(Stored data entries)

=== Section Start ===

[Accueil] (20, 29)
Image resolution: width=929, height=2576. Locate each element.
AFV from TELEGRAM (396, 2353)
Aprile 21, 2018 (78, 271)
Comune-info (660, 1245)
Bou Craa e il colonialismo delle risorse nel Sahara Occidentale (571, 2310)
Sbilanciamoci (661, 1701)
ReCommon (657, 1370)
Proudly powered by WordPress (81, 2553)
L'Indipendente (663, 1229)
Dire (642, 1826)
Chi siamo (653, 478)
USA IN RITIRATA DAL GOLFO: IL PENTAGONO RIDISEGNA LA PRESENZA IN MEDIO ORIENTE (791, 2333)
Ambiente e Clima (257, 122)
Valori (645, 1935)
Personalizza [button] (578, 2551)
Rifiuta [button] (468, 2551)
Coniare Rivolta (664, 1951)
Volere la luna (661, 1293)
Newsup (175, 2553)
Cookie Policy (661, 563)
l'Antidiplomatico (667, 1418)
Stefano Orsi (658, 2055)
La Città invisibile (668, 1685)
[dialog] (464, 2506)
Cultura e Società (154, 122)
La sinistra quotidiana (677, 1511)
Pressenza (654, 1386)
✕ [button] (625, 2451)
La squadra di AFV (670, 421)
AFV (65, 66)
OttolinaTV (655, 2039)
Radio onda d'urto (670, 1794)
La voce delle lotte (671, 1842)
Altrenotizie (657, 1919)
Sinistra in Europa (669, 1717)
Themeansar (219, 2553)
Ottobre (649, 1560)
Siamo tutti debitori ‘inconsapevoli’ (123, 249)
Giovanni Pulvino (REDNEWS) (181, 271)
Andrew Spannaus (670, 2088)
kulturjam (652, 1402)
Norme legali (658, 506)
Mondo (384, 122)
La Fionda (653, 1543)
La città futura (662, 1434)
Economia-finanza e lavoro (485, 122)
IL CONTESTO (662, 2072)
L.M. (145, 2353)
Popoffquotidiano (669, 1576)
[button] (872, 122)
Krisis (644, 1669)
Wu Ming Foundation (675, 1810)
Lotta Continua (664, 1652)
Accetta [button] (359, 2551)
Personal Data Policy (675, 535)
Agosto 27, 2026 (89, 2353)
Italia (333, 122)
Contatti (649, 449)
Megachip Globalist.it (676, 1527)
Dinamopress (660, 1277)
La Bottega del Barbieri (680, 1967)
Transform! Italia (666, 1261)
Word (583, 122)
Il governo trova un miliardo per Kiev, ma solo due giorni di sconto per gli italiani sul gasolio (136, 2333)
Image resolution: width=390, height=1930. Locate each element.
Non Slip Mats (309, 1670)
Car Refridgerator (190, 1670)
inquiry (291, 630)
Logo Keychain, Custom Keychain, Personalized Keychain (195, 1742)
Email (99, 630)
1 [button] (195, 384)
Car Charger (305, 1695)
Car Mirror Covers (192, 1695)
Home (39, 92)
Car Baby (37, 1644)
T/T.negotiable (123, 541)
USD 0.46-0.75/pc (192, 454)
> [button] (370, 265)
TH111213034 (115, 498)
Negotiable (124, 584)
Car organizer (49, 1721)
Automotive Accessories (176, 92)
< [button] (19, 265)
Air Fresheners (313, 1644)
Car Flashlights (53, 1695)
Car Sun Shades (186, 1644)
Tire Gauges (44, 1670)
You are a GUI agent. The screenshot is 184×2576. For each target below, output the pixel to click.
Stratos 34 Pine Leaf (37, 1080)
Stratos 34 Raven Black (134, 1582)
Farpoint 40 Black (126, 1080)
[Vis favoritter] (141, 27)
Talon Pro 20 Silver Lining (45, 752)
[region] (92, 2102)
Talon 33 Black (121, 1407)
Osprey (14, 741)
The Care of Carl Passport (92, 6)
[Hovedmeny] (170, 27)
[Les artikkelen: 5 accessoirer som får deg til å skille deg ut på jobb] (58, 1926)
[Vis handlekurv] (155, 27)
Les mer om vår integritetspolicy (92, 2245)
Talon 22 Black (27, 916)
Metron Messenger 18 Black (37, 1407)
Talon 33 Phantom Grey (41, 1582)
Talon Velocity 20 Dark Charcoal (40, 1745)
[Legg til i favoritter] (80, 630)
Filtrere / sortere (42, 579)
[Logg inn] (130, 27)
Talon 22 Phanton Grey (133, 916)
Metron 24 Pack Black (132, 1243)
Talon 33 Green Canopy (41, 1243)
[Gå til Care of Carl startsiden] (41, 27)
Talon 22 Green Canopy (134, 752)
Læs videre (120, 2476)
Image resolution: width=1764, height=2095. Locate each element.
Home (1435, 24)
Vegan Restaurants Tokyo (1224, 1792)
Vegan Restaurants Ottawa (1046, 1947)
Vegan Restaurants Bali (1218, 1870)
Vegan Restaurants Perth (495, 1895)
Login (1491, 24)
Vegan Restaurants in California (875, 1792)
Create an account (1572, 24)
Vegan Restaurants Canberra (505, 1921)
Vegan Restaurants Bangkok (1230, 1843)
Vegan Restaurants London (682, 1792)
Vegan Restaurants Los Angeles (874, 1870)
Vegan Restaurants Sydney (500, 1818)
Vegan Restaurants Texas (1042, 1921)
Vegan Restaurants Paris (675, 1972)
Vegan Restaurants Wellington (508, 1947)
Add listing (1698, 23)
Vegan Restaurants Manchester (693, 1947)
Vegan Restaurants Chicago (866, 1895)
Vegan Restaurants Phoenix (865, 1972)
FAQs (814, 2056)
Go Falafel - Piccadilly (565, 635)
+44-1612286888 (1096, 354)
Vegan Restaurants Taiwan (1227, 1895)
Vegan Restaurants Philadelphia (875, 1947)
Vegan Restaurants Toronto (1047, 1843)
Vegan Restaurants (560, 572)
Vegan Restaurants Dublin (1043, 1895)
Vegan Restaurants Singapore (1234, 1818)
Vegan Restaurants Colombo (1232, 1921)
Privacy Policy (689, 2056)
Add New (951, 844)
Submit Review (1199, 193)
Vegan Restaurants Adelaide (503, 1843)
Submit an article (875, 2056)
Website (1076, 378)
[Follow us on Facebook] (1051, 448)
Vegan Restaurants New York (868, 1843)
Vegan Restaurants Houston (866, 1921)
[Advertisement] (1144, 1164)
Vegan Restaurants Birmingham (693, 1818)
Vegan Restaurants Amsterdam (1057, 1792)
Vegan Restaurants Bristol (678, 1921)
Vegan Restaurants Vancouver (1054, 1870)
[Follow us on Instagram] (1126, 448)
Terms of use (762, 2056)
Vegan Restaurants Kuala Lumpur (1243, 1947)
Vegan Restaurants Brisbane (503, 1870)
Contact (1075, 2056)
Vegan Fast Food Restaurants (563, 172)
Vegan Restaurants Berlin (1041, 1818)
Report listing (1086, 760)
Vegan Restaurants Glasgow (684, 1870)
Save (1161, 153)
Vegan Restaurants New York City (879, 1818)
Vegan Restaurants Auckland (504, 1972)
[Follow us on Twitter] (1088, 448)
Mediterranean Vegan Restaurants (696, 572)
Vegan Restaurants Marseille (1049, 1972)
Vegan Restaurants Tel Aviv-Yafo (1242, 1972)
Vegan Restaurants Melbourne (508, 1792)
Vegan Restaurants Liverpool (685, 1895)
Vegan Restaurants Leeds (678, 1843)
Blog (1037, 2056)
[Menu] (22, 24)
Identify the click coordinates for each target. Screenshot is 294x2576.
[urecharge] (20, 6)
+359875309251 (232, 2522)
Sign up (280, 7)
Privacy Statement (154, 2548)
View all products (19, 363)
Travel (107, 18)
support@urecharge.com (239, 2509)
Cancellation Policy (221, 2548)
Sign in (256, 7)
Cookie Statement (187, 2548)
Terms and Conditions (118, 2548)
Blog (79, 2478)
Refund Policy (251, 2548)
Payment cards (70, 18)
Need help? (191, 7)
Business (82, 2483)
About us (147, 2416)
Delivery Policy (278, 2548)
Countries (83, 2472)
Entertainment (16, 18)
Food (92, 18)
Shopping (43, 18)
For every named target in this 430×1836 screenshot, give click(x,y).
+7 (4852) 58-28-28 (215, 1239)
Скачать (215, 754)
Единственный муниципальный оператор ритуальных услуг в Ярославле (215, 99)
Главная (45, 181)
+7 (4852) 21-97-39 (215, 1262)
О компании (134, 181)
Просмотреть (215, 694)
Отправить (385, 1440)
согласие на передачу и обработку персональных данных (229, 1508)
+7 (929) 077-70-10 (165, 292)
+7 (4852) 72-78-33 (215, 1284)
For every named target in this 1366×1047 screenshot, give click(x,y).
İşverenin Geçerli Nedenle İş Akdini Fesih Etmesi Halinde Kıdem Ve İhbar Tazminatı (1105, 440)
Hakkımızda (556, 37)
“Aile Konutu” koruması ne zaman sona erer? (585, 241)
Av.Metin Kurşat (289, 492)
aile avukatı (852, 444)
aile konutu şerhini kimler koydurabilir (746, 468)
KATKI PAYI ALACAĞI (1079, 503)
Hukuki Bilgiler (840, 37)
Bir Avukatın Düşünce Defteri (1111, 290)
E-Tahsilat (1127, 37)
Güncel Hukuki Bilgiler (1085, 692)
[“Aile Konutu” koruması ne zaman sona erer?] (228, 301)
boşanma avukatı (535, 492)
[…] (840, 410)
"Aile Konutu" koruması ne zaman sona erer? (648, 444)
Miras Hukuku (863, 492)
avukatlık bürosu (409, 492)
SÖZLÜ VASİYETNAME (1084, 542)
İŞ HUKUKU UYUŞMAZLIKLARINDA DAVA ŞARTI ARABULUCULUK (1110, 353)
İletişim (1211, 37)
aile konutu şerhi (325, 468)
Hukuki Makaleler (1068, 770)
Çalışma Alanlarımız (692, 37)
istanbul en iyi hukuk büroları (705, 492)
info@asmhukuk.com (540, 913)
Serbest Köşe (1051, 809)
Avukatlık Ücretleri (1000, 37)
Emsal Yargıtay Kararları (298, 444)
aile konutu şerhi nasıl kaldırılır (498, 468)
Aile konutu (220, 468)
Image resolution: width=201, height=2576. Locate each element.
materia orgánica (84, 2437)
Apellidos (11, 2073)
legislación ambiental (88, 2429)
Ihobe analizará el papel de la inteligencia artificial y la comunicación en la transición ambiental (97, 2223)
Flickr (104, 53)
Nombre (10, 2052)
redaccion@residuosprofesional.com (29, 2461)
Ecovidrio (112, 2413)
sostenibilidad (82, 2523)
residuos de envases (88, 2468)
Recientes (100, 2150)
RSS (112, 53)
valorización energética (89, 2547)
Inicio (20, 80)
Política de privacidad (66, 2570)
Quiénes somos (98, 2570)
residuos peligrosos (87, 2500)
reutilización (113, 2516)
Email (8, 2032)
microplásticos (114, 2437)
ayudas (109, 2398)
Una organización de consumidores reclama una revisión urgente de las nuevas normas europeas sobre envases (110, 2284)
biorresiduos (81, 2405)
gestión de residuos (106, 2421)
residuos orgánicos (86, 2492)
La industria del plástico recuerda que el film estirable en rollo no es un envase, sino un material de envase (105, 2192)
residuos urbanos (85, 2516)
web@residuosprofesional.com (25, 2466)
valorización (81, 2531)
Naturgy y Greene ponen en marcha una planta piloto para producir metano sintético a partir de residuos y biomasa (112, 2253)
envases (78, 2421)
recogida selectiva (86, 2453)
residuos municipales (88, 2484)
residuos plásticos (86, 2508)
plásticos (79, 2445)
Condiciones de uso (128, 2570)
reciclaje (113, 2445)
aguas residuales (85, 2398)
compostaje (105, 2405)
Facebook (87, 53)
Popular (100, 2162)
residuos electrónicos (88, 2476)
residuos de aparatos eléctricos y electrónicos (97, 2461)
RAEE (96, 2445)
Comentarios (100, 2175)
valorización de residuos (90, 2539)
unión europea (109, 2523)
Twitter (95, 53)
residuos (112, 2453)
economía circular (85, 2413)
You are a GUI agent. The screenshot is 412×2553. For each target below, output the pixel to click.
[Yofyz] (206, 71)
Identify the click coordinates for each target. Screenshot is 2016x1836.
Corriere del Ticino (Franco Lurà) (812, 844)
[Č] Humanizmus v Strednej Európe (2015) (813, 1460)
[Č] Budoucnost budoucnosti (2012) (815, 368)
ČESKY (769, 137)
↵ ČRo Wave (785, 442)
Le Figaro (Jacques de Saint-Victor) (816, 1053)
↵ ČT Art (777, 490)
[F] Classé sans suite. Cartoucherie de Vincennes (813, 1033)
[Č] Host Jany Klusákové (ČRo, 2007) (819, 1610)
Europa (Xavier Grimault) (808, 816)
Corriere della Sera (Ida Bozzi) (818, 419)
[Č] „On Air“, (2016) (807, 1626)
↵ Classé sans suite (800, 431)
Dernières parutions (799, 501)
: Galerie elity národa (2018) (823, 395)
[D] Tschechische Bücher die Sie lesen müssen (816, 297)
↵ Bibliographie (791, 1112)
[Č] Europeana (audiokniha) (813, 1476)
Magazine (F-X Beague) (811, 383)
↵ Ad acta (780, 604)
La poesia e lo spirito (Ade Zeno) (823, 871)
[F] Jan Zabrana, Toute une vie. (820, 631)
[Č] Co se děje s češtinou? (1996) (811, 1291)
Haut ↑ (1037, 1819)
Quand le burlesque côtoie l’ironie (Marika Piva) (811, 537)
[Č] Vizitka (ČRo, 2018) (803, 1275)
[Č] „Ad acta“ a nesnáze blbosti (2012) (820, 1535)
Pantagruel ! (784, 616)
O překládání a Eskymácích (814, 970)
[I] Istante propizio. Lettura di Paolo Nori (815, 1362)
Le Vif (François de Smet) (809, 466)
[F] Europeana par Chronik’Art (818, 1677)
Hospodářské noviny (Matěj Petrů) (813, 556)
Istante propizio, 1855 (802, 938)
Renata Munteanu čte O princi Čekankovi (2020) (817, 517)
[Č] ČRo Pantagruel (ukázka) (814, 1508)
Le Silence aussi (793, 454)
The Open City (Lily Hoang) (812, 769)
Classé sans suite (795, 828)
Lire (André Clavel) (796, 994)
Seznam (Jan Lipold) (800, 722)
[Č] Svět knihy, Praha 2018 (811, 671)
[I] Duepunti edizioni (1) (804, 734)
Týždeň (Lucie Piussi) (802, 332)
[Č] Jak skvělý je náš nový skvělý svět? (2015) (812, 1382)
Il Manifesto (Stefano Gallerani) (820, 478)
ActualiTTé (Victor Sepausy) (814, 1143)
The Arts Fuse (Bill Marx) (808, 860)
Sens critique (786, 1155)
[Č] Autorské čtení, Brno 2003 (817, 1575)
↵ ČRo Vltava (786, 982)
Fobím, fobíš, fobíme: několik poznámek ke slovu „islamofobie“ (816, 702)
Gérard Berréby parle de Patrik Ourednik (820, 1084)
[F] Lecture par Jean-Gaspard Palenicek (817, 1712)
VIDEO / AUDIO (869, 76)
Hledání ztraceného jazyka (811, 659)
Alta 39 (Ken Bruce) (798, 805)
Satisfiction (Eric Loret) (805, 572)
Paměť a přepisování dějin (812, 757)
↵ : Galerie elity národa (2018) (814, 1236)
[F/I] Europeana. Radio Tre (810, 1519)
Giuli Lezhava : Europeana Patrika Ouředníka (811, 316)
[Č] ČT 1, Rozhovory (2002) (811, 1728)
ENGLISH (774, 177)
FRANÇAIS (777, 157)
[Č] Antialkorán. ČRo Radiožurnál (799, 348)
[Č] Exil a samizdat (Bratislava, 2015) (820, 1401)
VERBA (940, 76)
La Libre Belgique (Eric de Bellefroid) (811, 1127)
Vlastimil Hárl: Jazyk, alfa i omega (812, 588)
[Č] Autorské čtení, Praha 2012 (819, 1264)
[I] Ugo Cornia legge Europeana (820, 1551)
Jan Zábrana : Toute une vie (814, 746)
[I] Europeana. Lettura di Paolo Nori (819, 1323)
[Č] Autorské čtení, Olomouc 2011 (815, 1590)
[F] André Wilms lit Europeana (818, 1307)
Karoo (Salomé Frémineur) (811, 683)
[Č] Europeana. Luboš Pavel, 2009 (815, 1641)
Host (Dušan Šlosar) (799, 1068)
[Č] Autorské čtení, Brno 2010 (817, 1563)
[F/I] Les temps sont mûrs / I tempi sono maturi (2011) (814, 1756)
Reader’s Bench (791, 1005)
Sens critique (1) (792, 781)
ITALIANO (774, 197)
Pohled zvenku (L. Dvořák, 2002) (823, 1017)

=== Section End ===

=== What to produce ===
From the records above, print only the lines between the one holding "Vegan Restaurants Ottawa (1046, 1947)" and the one holding "Vegan Restaurants Paris (675, 1972)", inclusive, exactly as they stand.

=== Final answer ===
Vegan Restaurants Ottawa (1046, 1947)
Vegan Restaurants Bali (1218, 1870)
Vegan Restaurants Perth (495, 1895)
Login (1491, 24)
Vegan Restaurants in California (875, 1792)
Create an account (1572, 24)
Vegan Restaurants Canberra (505, 1921)
Vegan Restaurants Bangkok (1230, 1843)
Vegan Restaurants London (682, 1792)
Vegan Restaurants Los Angeles (874, 1870)
Vegan Restaurants Sydney (500, 1818)
Vegan Restaurants Texas (1042, 1921)
Vegan Restaurants Paris (675, 1972)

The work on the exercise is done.